2. Conflict Styles. Although you wouldn’t actually come out and say, “By the way, I am a more avoidant conflict style, just so you know,” it is important to understand how each of you handles conflict. In our marriage prep class, I remember my teacher saying it was important and beneficial to have disagreements while you are dating so you can see how the other person reacts to conflict. Since my husband and I disagreed on more than one occasion while we were dating, we found out that our conflict styles were vastly different from the other. But we were able to work through our issues before marriage so that now being married we are much more aware of how the other person feels and are able to compromise easier.
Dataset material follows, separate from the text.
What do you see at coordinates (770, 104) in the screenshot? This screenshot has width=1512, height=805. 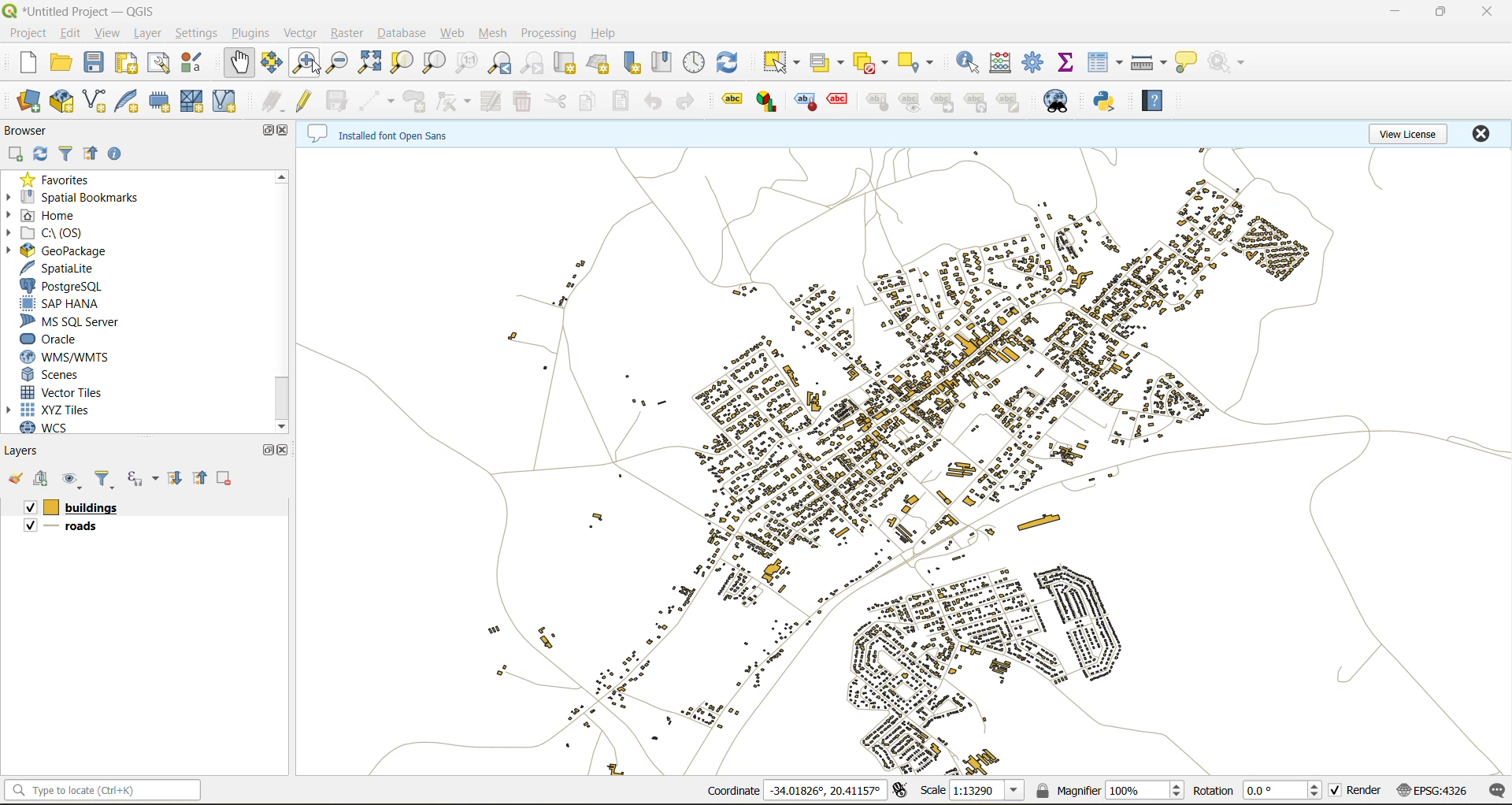 I see `Add Charts` at bounding box center [770, 104].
3. Household Responsibilities. Okay, let’s be real for a second. When you are dating and trying hard to impress your boyfriend/girlfriend, you will probably say anything that sounds good when it comes to household chores. Like, “I would take out the garbage everyday and then run to the nearby meadow to pick you flowers on the way back from the dumpster.” And then they will sigh and swoon over how lucky they are to have you. Until after a few months of marriage and garbage is piling up and each of you is looking at the other with that look of, “Well, I did it last time, why can’t you do it?” I’m not speaking from experience or anything. I just remember what it’s like from both sides. And I know what it’s like when you have unrealistic expectations for how you or your partner handles everyday chores. So it is important to have an honest and real conversation about what you expect from one another. Do you hate cleaning the bathroom? Do you expect the woman to cook every meal? Do you expect the man to cook every meal? Who is responsible for the trash? And for the flower picking? These are all real and important questions that should be addressed (except maybe the flowers… though I do support the frequent giving of flowers). I can tell you it will highly decrease your chances of arguments and hurt feelings over chores in the future. Of course, things like this will change over time. So it may be better to pay attention to underlying values evident in these conversations rather than the actual specific tasks.
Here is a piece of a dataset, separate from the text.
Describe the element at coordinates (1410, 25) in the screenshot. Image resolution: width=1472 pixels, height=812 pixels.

4. And finally. Habits and Past Records. This is probably one of the most important things to talk about to your future spouse. Though you may feel embarrassed or shamed, they need to know what has gone on in your past so they can make an honest decision about your future together. And not only that, but they need to know so they can understand how to support and help you if anything happens again. Research shows that most people bring addictions into the marriage, not after. If you have struggled with pornography in the past, marriage will not solve the problem and you could still struggle with it afterwards. Your partner needs to know this so they can be made fully aware of anything that might come up. I know from those very dear to me how keeping secrets can hurt and destroy relationships. Do not sugar coat it. Do not say you are better if you are not. Do not pretend like the problem isn’t real. It is real and it needs to be openly discussed in a comfortable and loving environment. It shouldn’t be an interrogation, just an honest disclosure of your past issues.

There is obviously a lot more that should be discussed: finances, children, in-laws, religion, the list goes on (and you don’t need to discuss all of them at the same time). And the RELATE questionnaire is a great way to get a meaningful discussion going! These are just a few that I have found important either in my own relationship or in those close to me. Researchers who study divorce know that in so many cases the seeds of serious marital challenges were present and often known before the marriage ever began. Couples should use the dating and engagement time to REALLY prepare well for their marriage, to work through their issues rather than assume that marital love will conquer all.